My group leader thinks the hook is set, and I can now tell you a wonderful secret.
Tired of religions that ask you to alter your behavior? That tell you how to vote, who to bonk, have long shalt, shalt not lists. That bicker about the obscure differences between total immersion and water boarding? God, herself, settled all of these important issues, on January 18th, 1968 at 2:37 p.m., mountain standard time.
THAT HAS NOW BEEN REVEALED.
It is time to share with you, the deep joy and relief of surrendering reason to belief. Turn pointless pondering into mystic masturbation. Submit to the Divine Miasma, and experience the inner beauty and un-furrowed peace, that we like to think of as a spiritual Botox treatment.

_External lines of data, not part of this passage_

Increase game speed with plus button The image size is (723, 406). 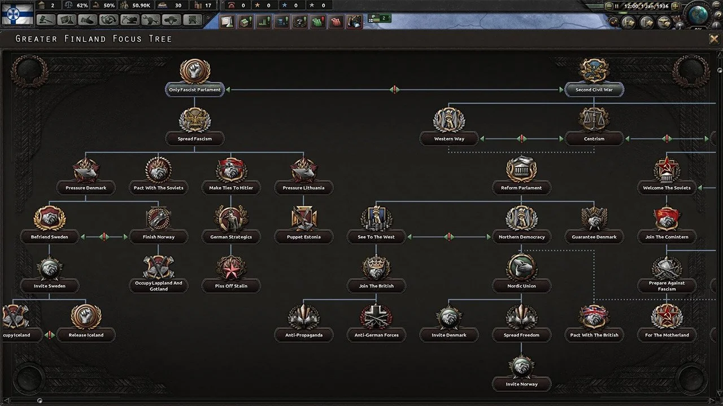tap(675, 6)
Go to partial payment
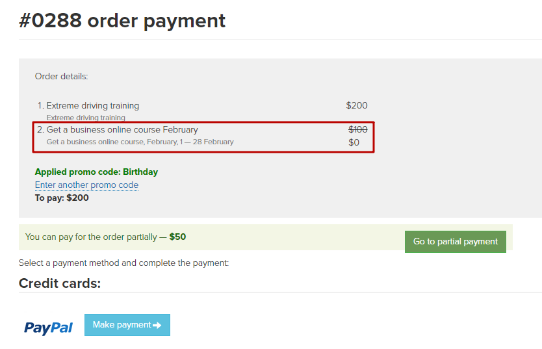 point(455,242)
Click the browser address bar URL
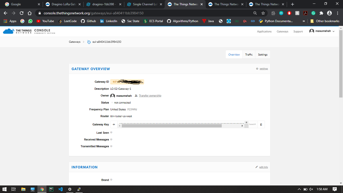This screenshot has height=193, width=343. [93, 13]
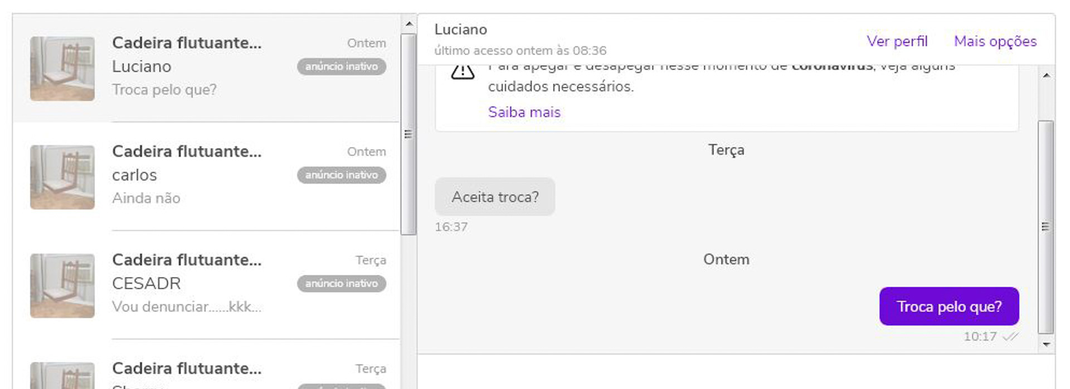Select the purple 'Troca pelo que?' message bubble
Image resolution: width=1070 pixels, height=389 pixels.
(949, 306)
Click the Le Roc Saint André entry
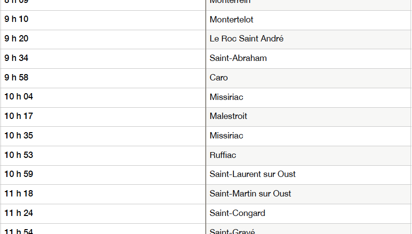Image resolution: width=412 pixels, height=234 pixels. [x=247, y=39]
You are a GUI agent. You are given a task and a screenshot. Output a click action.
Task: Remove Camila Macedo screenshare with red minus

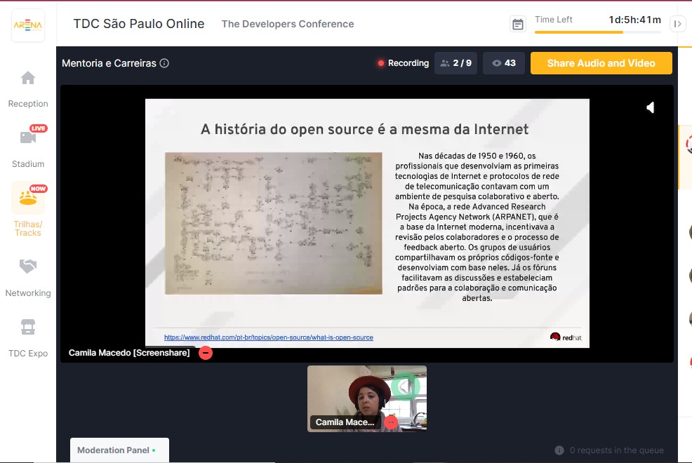pos(206,353)
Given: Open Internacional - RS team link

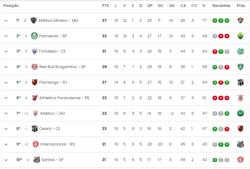Looking at the screenshot, I should point(58,144).
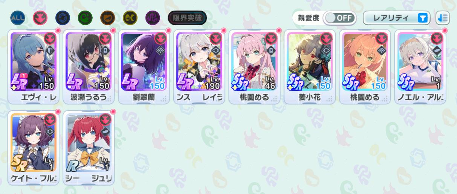Toggle the 親愛度 OFF switch
This screenshot has height=194, width=457.
tap(339, 18)
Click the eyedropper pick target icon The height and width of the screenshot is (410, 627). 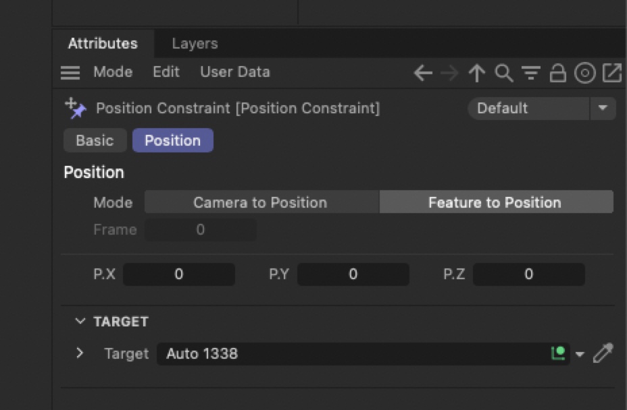(603, 353)
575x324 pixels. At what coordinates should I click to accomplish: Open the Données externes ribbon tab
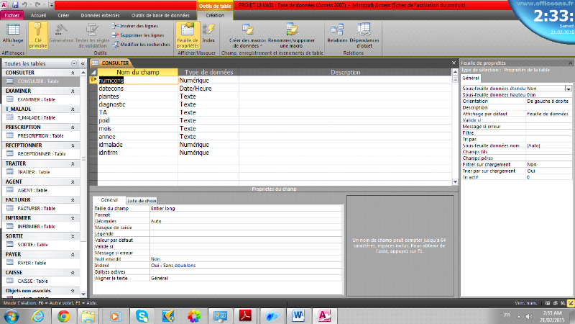(x=98, y=14)
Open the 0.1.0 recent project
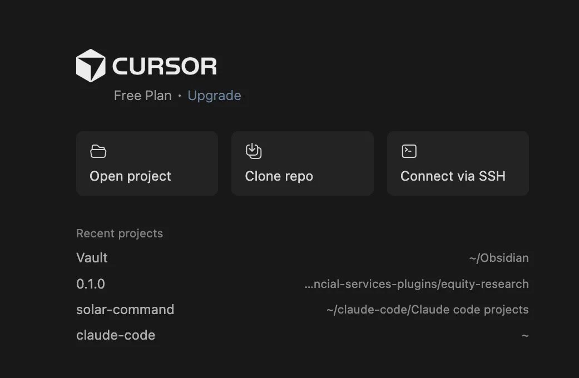 tap(303, 284)
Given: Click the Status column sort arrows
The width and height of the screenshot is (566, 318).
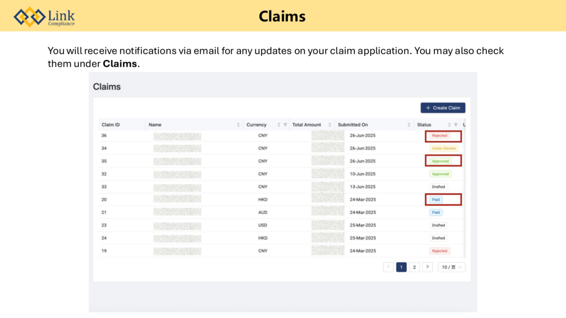Looking at the screenshot, I should pos(449,125).
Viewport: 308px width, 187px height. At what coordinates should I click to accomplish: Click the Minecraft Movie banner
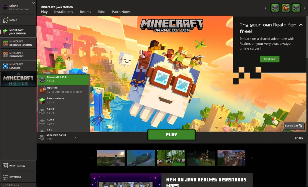click(x=18, y=79)
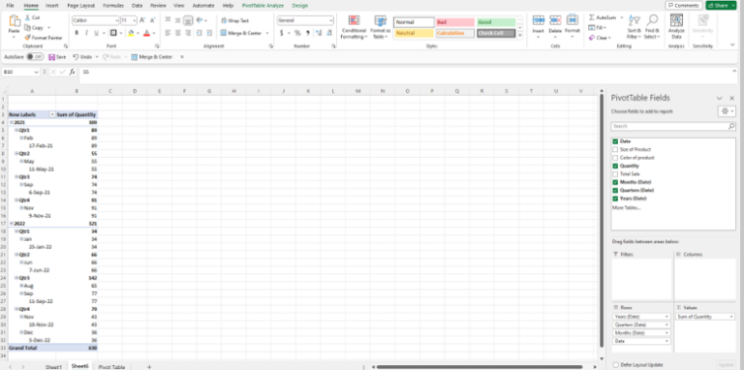The height and width of the screenshot is (370, 744).
Task: Click the Format Painter icon
Action: click(28, 38)
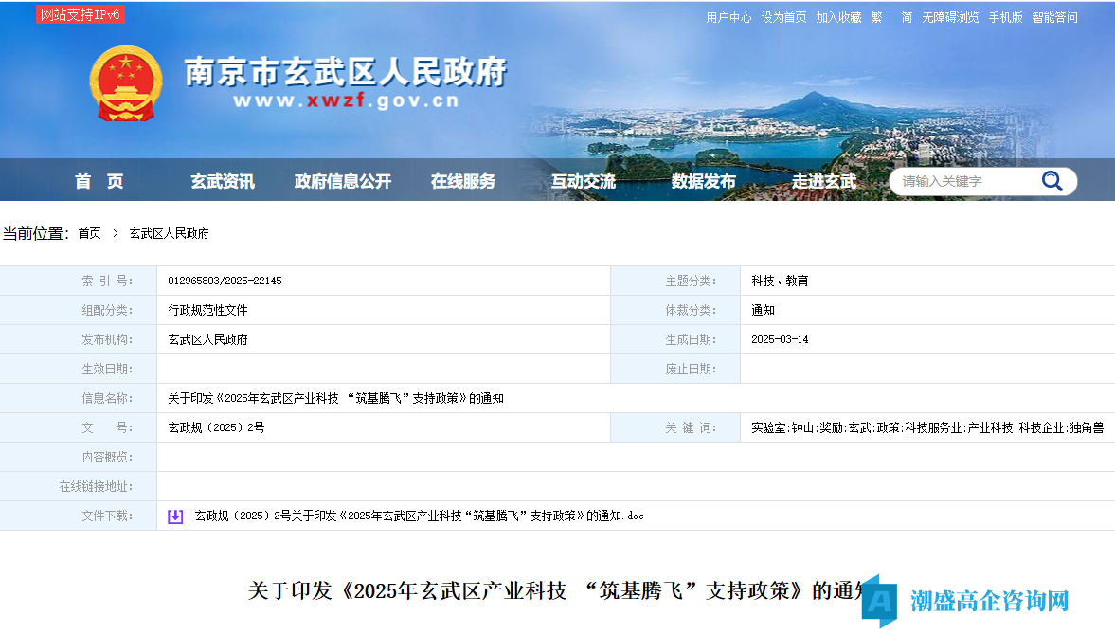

On January 29th of the year 2009, a blinding hot flash enveloped my next door neighbor. As she was toweling dry she realized that more than wet sheets had been left behind. The church of OUR TRUTH IS BIGGER THAN YOURS IS, had been born.
Since that moment of revelation, our membership role has doubled and we both agree that that we have outgrown the rusting model T out in the yard. Ground has been broken for our new and mighty Cathemple. We have scratched the outline of the original Big Bang, one micro millisecond after the creation of the current universe, in the dirt with a stick. This empty beer can and mortar edifice will begin rising when we get the spring thaw.
Unlike other religions we do not ask for money.
But, WE NEED YOUR HELP!
We should also be able to raise further revenue with our roadside rattle snake petting zoo.
But wait… Anyone who responds to this offer before the end of the world qualifies for our bonus, E-dulgence program. Have your cake and eat it too. This IS a limited time offer.
Remember, this is the only religion actually endorsed by God in writing. Photocopies on request.